__Work to complete__.
Below are records; reproduce exactly the lines from the first through the one containing "Viewport: 1456px width, 819px height.".

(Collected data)
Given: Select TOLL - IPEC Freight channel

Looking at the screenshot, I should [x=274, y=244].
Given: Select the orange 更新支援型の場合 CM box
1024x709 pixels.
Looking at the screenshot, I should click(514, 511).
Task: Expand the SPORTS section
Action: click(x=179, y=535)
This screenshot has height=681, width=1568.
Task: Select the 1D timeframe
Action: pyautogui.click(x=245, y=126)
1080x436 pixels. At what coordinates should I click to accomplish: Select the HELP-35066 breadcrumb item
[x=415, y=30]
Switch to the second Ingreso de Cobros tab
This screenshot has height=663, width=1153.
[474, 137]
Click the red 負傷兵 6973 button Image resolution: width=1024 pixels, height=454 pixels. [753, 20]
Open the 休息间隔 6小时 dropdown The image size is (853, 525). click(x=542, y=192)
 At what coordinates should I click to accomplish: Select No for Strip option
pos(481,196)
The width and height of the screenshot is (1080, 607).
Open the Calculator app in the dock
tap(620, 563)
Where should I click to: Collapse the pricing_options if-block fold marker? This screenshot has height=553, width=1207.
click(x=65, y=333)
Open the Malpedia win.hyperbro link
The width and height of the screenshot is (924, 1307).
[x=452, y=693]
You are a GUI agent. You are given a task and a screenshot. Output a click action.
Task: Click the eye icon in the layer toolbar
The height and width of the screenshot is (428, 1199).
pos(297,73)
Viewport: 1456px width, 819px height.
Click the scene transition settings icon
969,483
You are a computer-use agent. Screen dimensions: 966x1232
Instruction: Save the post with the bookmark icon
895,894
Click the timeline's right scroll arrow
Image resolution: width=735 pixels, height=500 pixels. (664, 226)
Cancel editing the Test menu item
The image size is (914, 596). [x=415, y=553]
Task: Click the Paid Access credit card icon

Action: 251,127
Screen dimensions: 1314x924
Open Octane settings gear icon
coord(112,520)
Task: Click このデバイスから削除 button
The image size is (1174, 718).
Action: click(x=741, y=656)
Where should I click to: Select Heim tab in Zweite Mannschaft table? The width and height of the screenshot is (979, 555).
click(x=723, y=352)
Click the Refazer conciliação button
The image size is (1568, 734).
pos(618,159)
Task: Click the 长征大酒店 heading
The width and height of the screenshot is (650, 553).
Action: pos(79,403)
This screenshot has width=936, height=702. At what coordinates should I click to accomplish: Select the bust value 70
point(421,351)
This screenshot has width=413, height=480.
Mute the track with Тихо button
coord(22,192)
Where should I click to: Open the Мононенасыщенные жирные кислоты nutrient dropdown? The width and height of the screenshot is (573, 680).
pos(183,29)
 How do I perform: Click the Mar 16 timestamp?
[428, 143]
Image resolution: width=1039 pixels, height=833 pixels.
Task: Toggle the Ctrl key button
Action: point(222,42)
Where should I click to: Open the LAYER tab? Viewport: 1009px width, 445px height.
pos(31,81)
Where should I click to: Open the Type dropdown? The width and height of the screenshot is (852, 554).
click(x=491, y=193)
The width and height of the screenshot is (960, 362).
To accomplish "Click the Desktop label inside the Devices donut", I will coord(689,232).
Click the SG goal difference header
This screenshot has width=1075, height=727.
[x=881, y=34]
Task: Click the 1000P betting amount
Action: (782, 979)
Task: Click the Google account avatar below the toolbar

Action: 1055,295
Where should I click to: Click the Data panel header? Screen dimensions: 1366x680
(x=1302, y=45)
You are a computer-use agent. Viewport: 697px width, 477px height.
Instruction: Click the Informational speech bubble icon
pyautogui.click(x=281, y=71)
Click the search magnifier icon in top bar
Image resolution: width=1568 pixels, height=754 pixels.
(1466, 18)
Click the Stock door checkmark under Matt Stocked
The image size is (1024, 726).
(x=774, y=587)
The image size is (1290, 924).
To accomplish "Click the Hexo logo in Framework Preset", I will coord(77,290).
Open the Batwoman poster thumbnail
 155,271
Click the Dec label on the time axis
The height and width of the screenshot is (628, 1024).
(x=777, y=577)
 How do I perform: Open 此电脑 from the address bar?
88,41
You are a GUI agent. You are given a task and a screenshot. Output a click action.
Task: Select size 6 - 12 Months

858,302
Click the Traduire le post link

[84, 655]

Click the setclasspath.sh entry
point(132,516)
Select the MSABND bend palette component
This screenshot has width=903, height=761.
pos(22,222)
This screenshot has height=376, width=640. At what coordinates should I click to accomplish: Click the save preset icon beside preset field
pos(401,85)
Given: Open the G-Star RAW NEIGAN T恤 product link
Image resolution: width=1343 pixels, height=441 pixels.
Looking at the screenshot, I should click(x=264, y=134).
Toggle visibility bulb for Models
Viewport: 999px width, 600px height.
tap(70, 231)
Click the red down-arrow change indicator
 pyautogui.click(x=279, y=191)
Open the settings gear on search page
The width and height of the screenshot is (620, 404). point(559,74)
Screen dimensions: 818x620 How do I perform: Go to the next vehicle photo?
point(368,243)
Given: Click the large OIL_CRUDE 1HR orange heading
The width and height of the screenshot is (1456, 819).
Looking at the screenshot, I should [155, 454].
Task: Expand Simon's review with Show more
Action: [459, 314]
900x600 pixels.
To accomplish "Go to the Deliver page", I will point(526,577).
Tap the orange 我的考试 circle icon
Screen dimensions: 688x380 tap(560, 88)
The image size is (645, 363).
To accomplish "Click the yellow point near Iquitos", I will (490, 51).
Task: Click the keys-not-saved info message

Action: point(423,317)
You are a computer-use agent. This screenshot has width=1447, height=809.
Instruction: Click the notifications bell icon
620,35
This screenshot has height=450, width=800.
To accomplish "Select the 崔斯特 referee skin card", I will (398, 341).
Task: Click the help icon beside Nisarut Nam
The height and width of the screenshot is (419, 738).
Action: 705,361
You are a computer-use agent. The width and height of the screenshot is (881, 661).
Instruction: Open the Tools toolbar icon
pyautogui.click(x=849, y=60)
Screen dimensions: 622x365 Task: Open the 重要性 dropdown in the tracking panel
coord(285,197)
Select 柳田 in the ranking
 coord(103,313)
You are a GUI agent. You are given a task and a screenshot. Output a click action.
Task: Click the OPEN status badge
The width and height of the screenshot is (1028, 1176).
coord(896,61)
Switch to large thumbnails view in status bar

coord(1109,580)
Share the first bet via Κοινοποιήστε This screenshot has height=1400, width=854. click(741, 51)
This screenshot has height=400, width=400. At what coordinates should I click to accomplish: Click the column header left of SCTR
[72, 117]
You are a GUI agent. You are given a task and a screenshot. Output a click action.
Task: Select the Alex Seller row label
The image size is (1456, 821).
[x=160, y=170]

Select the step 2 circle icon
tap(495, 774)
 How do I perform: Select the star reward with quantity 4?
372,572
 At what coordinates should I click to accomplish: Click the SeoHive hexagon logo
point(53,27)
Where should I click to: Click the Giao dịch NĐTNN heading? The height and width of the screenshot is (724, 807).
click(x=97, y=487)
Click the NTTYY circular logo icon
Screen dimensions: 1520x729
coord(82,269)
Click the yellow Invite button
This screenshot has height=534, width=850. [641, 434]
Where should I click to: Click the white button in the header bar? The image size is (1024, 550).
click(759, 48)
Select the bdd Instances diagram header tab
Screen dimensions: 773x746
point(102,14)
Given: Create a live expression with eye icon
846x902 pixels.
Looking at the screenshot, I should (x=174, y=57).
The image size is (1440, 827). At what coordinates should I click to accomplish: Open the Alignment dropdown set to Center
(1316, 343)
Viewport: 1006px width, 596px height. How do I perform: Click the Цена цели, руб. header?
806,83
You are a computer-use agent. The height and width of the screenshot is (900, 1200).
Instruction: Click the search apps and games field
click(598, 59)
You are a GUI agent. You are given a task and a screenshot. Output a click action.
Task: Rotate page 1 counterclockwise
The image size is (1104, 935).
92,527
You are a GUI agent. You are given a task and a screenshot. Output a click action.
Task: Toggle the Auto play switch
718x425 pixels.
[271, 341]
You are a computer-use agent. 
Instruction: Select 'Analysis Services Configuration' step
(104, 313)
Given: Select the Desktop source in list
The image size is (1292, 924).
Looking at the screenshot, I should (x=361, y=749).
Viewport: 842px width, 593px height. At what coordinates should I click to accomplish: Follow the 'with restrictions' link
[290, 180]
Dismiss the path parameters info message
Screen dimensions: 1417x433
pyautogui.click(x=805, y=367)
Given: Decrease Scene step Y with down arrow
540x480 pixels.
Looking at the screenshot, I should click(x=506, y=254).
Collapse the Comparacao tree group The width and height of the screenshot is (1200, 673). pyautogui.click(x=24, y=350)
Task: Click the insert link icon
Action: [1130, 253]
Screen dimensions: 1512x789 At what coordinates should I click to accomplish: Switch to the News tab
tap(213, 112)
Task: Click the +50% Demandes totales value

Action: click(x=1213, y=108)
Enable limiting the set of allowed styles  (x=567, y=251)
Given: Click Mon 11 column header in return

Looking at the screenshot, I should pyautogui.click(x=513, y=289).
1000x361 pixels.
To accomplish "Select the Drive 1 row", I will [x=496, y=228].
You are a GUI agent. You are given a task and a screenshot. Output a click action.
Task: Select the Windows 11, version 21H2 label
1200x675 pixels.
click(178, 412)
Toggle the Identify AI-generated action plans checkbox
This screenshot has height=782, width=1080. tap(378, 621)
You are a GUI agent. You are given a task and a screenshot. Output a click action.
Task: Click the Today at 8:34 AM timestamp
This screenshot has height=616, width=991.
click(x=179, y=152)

__Result__.
Given: Select TOLL - IPEC Freight channel

Looking at the screenshot, I should [x=274, y=244].
Given: Select the orange 更新支援型の場合 CM box
1024x709 pixels.
Looking at the screenshot, I should click(514, 511).
Task: Expand the SPORTS section
Action: click(x=179, y=535)
This screenshot has height=681, width=1568.
Task: Select the 1D timeframe
Action: pyautogui.click(x=245, y=126)
1080x436 pixels. At what coordinates should I click to accomplish: Select the HELP-35066 breadcrumb item
[x=415, y=30]
Switch to the second Ingreso de Cobros tab
This screenshot has height=663, width=1153.
[474, 137]
Click the red 負傷兵 6973 button Image resolution: width=1024 pixels, height=454 pixels. [753, 20]
Open the 休息间隔 6小时 dropdown The image size is (853, 525). click(x=542, y=192)
 At what coordinates should I click to accomplish: Select No for Strip option
pos(481,196)
The width and height of the screenshot is (1080, 607).
Open the Calculator app in the dock
tap(620, 563)
Where should I click to: Collapse the pricing_options if-block fold marker? This screenshot has height=553, width=1207.
click(x=65, y=333)
Open the Malpedia win.hyperbro link
The width and height of the screenshot is (924, 1307).
[x=452, y=693]
You are a GUI agent. You are given a task and a screenshot. Output a click action.
Task: Click the eye icon in the layer toolbar
The height and width of the screenshot is (428, 1199).
pos(297,73)
Viewport: 1456px width, 819px height.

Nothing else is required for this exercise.